All of these process share a common set of essential elements:


  • They build community and collegiality among participants.
  • They make our teaching practices public, in that we are sharing what is actually happening, good and bad, in our classrooms.
  • They are focused on evidence of student learning.
  • They are active inquiries into our teaching and how it can be improved.

To this list I would add another, equally important element.

Teachers must be allowed to choose the model of professional development they will pursue. I believe the four models I shared are all excellent and have the potential to yield good results, but if one imposes any of these models on a school, without actively involving teachers in the decision, the results will be disappointing. I think teachers should be empowered to choose from any model that combines the essential elements above, or even invent their own model for collective reflection and improvement.

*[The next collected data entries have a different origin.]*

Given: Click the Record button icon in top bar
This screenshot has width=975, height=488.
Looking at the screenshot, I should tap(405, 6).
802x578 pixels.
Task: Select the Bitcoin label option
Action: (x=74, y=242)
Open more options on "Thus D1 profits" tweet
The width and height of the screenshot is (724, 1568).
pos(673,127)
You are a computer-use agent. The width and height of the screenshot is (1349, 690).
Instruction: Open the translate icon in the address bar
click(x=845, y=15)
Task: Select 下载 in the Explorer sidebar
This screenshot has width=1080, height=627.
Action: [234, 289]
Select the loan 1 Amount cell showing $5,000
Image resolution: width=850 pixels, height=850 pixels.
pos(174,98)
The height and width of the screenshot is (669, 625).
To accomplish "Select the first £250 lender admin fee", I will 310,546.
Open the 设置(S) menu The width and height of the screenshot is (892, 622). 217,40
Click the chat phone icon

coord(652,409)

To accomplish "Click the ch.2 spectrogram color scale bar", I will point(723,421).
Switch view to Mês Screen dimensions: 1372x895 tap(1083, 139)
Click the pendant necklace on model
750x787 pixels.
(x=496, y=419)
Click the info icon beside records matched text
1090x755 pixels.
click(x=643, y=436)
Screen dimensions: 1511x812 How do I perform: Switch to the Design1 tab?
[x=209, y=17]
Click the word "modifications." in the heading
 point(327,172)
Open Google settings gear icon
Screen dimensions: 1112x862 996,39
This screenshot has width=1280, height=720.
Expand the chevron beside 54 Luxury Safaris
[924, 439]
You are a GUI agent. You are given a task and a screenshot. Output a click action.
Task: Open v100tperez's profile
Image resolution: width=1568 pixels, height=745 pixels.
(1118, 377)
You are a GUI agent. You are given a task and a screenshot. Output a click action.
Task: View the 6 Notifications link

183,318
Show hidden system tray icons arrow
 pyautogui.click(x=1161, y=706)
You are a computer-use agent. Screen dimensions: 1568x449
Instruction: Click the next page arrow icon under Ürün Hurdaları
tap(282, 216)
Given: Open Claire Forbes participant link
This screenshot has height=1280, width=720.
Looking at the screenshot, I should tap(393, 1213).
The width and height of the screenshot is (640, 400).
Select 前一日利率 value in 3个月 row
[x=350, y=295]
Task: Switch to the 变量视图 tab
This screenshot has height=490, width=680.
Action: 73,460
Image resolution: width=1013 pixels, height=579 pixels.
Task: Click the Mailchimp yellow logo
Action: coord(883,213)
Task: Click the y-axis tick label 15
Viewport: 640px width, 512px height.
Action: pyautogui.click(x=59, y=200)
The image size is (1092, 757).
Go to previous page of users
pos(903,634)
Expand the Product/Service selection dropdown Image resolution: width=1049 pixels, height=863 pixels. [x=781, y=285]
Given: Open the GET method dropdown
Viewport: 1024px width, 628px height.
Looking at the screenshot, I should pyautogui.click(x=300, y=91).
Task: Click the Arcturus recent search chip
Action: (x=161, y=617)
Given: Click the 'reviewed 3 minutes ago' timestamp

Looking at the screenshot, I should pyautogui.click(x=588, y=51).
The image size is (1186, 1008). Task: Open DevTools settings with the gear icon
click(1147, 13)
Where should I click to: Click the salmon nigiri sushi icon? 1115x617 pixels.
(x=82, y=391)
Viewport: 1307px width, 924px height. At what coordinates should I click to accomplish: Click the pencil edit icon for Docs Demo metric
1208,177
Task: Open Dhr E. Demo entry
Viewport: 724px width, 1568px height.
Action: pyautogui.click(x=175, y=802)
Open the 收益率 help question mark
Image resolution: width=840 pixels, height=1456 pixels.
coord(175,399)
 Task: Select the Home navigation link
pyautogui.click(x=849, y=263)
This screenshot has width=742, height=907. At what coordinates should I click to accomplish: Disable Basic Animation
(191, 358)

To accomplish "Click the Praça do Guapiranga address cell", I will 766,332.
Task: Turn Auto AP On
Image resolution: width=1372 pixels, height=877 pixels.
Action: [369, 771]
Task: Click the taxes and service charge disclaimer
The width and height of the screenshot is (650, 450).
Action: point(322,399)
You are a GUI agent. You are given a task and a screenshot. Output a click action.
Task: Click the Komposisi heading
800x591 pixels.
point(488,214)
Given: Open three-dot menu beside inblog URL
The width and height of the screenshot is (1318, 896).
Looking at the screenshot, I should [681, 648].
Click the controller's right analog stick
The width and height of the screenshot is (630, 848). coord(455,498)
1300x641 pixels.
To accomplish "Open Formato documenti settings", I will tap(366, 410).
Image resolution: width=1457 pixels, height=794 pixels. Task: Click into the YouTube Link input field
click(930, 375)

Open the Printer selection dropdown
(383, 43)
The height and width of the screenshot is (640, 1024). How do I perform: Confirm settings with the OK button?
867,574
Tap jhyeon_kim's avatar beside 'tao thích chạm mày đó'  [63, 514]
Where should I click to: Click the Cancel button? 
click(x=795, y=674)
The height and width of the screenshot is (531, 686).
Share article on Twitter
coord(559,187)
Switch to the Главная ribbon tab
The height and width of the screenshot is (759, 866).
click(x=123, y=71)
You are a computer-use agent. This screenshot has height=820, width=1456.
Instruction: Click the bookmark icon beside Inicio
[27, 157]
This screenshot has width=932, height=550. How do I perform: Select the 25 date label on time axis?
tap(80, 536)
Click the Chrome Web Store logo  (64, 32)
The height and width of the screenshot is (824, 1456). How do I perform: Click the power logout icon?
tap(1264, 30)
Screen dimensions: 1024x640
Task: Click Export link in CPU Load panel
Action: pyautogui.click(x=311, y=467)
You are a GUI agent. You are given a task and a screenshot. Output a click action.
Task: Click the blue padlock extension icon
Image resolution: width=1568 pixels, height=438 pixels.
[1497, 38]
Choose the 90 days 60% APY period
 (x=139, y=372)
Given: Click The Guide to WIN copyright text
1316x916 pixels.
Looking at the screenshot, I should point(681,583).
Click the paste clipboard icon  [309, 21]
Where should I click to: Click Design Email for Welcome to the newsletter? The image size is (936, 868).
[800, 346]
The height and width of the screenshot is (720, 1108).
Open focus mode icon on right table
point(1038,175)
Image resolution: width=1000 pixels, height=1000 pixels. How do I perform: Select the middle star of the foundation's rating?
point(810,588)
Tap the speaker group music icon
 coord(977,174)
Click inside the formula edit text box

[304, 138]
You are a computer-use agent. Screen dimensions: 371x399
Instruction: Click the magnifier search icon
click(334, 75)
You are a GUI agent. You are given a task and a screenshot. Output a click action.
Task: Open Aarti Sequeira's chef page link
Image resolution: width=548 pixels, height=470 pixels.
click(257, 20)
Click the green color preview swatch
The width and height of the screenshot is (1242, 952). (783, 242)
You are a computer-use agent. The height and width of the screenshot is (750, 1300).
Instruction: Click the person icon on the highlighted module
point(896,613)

Each of these processes works when it creates a sense of agency among the participants. Teachers conducting action research must select their question and design their own investigation. Lesson Study requires that teachers discuss what is important for the students to learn, and choose critical concepts as the focus of their investigation into learning. Critical Friends guide their groups to productive conversations focused on real issues members face. Those doing Take One! must create their own portfolio entries. This agency is critical to the enthusiasm and engagement teachers will feel, and this is the true root of accountability, which depends on our ownership of the work. If leaders adopt a top-down approach by mandating a particular model, or micromanaging the processes, by directing teachers to focus on particular research questions or follow particular protocols, teachers are likely to disengage, and actually feel LESS accountable for the processes, since they do not own them.

We all share a sense of urgency about improving our schools, so our students are better able to succeed, and fewer of them drop out. We must hurry deliberately, however, and not rush past the critical steps that engage and activate teachers in doing the hard, and ultimately very personal work of reflecting on and improving our teaching.

What do you think? Does the urgency of our situation demand that we mandate effective practices across the board? Or does true change require us to turn over some of the power to teachers to direct their growth?